The Three Pillars of Automated Testing

The Three Pillars of Automated Testing

In order to have fast and quality release you need to implement and balance between the three automation pillars, not leaning heavily towards one or the other. They are interconnected and act as a different layers to defend agains various problems.

More posts will follow to describe in details the three pillars, but the highlights are listed bellow.

Static code analysis tools evaluate all the code according to some rules - syntactic, lexical, potential bugs. This step does not execute any code. For example, a PHP static code analysis tool chain might include: linter, hhvm in analysis mode, phpmd, php codesniffer, custom php code checks. A Java static code analysis toolchain might include: compiler (no way around this), findbugs, pmd, aspirator, checkstyle. These are the cheapest tests as they are configured once and require little or no maintenance.

Unit tests are written by developers, execute some of the code (more on code coverage fallacies in another blog posts). They should be fast, reliable and deterministic, hence they should not talk to the database or the network. All the external dependencies should be under developer’s control using stubs/mocks. All the execution happens only in memory.

Blackbox tests can be API, UI, Acceptance, Integration, System. Everyone understands what those names mean differently. What is common is that in order for them to pass, the application needs to be in a running state, the databases are hooked up, the filesystem and the networks are operational. They threat the application as black box, not knowing the external state. They use only the external syste interfaces - http, web services, database. These are the slowest and the most unreliable tests, and you should take care not to write more of those than needed. Comparing to the unit tests, you don’t have control over the external dependencies. Another common trait related to those tests is that they are usually written by the same group of people — either developers or automation test QA engineers. The gist of it is that there is a lot of code reuse between say API and UI tests, for setting them up, tearing down, use proper domain model, so it makes sense to share the common parts.

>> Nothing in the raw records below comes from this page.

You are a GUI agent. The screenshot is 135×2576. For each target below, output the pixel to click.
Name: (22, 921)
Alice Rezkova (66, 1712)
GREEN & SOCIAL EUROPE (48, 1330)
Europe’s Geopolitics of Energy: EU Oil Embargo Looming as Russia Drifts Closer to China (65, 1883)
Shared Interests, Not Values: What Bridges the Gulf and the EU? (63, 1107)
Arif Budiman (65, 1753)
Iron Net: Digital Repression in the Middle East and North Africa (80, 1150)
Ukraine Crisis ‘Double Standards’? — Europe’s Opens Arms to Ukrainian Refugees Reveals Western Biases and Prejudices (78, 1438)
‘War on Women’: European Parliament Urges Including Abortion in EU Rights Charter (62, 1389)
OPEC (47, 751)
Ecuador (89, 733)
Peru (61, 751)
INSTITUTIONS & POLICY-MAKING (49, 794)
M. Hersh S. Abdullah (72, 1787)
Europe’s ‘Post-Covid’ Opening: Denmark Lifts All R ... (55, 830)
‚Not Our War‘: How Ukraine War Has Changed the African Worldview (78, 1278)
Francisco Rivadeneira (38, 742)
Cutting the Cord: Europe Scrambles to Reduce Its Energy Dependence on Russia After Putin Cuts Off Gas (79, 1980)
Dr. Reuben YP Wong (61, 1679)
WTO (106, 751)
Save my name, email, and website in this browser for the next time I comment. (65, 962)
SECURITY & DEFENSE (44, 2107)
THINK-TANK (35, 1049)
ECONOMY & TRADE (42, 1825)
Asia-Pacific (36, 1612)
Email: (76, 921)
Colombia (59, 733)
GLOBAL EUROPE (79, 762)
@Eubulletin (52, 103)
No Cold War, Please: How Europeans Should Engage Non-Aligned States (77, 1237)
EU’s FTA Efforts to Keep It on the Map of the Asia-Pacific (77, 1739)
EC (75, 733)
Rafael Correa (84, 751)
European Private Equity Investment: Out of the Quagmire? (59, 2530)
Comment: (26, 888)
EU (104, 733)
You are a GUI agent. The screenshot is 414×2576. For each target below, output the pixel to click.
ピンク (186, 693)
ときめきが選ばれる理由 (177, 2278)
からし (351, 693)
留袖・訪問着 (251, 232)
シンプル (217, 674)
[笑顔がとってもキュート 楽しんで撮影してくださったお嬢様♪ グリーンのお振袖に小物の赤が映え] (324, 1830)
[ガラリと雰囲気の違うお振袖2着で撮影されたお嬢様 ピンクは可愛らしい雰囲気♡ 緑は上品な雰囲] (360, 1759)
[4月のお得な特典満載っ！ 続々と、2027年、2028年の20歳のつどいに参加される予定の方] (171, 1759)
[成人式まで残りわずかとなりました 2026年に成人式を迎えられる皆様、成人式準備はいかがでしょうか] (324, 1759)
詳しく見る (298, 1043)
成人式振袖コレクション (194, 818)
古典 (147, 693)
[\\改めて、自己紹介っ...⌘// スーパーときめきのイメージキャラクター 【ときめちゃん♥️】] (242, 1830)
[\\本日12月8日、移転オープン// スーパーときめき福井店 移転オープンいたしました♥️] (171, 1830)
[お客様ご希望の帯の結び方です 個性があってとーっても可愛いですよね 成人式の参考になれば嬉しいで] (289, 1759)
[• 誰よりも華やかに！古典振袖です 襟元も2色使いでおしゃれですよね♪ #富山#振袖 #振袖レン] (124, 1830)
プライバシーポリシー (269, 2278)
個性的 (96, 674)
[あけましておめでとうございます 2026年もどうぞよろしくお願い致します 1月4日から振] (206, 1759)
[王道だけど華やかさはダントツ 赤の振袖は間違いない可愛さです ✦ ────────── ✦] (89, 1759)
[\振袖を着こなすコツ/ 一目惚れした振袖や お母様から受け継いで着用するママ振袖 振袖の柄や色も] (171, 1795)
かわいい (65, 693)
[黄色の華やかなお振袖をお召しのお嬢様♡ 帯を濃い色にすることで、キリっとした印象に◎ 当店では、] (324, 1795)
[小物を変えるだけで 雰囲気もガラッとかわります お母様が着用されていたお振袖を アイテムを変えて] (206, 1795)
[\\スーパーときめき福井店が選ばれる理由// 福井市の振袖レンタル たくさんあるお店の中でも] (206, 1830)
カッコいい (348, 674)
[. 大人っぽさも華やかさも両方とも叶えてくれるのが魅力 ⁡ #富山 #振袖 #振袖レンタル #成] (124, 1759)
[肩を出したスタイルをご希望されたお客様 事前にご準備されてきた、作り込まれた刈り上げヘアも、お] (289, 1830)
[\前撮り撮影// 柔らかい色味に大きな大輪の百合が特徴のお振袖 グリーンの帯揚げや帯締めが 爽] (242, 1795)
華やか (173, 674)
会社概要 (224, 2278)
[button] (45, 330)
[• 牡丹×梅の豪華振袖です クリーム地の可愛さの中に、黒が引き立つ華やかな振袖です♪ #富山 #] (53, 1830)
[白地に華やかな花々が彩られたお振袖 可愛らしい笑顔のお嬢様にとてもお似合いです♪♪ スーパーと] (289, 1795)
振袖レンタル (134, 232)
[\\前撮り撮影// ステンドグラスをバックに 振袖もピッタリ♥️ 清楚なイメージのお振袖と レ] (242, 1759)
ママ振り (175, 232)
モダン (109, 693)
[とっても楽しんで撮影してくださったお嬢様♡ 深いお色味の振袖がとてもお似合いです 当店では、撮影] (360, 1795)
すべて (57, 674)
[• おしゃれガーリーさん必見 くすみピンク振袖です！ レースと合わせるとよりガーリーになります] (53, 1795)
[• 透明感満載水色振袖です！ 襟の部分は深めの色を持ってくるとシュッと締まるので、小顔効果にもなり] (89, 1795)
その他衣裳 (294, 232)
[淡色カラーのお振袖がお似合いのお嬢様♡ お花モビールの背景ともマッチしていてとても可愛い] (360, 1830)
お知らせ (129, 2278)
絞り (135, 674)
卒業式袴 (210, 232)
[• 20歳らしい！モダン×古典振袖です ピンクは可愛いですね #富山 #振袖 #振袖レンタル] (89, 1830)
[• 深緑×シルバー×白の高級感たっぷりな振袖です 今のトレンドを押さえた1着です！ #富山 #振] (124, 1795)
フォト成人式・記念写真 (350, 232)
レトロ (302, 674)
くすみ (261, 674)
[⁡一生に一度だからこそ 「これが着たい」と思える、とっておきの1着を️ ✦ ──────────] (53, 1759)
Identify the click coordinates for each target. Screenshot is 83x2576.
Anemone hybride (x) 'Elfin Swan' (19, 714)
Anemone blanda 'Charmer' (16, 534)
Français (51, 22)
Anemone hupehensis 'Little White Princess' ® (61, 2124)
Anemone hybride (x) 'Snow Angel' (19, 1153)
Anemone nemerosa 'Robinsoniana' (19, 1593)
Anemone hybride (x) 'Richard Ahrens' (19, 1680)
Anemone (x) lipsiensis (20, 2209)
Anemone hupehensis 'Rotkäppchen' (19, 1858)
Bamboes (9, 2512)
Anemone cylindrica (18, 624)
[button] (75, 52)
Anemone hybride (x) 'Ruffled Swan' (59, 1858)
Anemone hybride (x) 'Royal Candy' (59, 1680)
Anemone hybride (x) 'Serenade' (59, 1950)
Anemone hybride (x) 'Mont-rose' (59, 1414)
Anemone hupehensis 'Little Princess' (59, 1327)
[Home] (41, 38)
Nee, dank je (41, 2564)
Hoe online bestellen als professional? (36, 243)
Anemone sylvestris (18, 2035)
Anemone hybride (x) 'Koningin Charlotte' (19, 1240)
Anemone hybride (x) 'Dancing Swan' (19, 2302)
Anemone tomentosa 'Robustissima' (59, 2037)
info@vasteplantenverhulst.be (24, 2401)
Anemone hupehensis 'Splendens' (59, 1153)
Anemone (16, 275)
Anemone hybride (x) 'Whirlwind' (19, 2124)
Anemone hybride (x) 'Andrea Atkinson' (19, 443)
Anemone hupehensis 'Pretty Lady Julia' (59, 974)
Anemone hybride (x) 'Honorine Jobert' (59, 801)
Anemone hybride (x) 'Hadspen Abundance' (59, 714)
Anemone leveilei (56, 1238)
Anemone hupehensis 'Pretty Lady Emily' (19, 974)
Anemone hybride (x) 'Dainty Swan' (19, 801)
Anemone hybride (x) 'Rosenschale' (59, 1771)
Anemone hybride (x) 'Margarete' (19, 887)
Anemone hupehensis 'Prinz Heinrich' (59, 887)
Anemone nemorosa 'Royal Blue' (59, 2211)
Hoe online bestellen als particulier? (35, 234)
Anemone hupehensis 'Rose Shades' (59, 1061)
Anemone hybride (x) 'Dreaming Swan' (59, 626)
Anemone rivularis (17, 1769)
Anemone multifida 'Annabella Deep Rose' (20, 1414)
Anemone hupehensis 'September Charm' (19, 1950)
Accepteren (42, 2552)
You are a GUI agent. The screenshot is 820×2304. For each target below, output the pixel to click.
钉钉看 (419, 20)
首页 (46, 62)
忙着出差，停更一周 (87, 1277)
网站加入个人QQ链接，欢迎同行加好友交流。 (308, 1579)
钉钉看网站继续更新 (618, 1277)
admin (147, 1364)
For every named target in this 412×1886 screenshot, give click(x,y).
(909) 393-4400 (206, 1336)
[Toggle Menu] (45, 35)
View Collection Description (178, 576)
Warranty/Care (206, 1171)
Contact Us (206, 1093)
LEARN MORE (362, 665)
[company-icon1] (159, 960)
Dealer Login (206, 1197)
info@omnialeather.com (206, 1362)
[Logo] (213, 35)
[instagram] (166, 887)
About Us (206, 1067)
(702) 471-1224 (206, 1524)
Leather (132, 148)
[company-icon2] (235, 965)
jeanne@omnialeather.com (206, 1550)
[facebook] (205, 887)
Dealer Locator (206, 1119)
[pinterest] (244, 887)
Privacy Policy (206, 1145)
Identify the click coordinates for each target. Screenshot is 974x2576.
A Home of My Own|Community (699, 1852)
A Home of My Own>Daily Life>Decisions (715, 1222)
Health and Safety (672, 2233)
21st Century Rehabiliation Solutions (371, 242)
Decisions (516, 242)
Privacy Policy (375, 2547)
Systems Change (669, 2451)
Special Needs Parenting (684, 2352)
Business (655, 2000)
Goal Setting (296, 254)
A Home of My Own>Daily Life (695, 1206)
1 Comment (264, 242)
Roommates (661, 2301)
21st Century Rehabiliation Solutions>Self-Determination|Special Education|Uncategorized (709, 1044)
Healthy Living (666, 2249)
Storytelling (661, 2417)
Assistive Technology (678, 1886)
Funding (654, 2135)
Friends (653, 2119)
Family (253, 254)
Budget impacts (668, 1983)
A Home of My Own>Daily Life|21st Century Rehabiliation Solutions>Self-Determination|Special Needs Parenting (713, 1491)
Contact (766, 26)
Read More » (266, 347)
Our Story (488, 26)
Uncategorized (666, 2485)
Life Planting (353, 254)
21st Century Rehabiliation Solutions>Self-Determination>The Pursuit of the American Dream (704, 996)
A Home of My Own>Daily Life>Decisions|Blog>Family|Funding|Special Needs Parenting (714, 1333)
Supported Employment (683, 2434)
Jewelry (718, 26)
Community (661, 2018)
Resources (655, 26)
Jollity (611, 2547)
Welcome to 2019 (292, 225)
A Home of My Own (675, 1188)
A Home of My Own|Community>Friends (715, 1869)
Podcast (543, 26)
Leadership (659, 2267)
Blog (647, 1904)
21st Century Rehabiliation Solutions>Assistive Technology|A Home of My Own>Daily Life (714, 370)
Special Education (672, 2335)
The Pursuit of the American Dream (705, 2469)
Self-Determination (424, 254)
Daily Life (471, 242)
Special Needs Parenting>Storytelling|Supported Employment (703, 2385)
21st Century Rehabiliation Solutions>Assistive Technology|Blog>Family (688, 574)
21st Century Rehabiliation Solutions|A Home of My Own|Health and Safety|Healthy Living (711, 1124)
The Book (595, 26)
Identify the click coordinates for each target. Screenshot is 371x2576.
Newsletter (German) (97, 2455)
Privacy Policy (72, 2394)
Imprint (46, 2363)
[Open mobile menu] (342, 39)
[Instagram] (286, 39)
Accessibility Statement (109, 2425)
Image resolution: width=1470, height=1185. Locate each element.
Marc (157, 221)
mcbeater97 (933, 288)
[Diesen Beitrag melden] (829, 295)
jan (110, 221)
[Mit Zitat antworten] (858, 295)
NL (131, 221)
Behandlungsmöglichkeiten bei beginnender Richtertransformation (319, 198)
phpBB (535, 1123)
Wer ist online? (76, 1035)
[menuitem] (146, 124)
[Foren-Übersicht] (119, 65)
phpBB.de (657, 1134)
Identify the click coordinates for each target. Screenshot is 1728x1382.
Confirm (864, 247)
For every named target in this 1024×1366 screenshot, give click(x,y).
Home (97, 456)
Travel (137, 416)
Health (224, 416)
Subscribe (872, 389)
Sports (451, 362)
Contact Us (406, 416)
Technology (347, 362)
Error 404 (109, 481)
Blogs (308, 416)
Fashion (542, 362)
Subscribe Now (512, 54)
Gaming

If you are familiar with the testing pyramid, the addition would be the static code analysis at the bottom. Also I classify the tests above the unit tests (API, UI) to be of the same type because they require the application to be in full running condition. Whereas the unit tests still execute the code only in memory, however are limited, because they use test doubles.

the three pillars of automated testsing
The pillars are ordered in the same order as they should be run. Upon commit, you automatically run the fastest check first (your first line of defense), then gradually proceed to the slowest. If any of the checks fail, then you fail the whole build, no need to continue, as it’s most likely that the next check will fail too. The checks also have another property, the fast and small they are, they pinpoint the exact location of the problem more easily

Depending on your CI/CD setup, you may not want to deploy to test/integration/staging or automatically install if the build fails. Also there is no need for manual tests to begin until the build is broken. No need to waste precious human time to see that the PHP developer has committed a line that does not end in semicolon. The linter from the first pillar (static code analysis) will automatically catch this error on commit. Of course, when using a compiled language, a syntax error like this would fail to compile the application, but in interpreted languages you don’t have this luxury.

When the build breaks it’s all hands on desk until the build is green again. Usually the response is for the developer who broke the build to fix it (this is common courtesy to your colleagues). So wait for the feedback before you leave work. Should be less than 5 minutes.

All the check should run automatically after every commit and everything should finish within 5 minutes — to give the developer fast feedback about the quality of the new code. For this is the average attention span of the developer. More than 5 minutes, and the developer moves to other things - Social networks, surfing Internet, porn, bathroom (maybe not in this particular order). The 5 minute rule has the added benefit to point at a problem while the code is still fresh in developers mind. The code push should be small (a few lines) so it’s easy to be fixed in case of a problem, easy to pinpoint where the bug is.

Do yourself a favor and push code at least twice a day!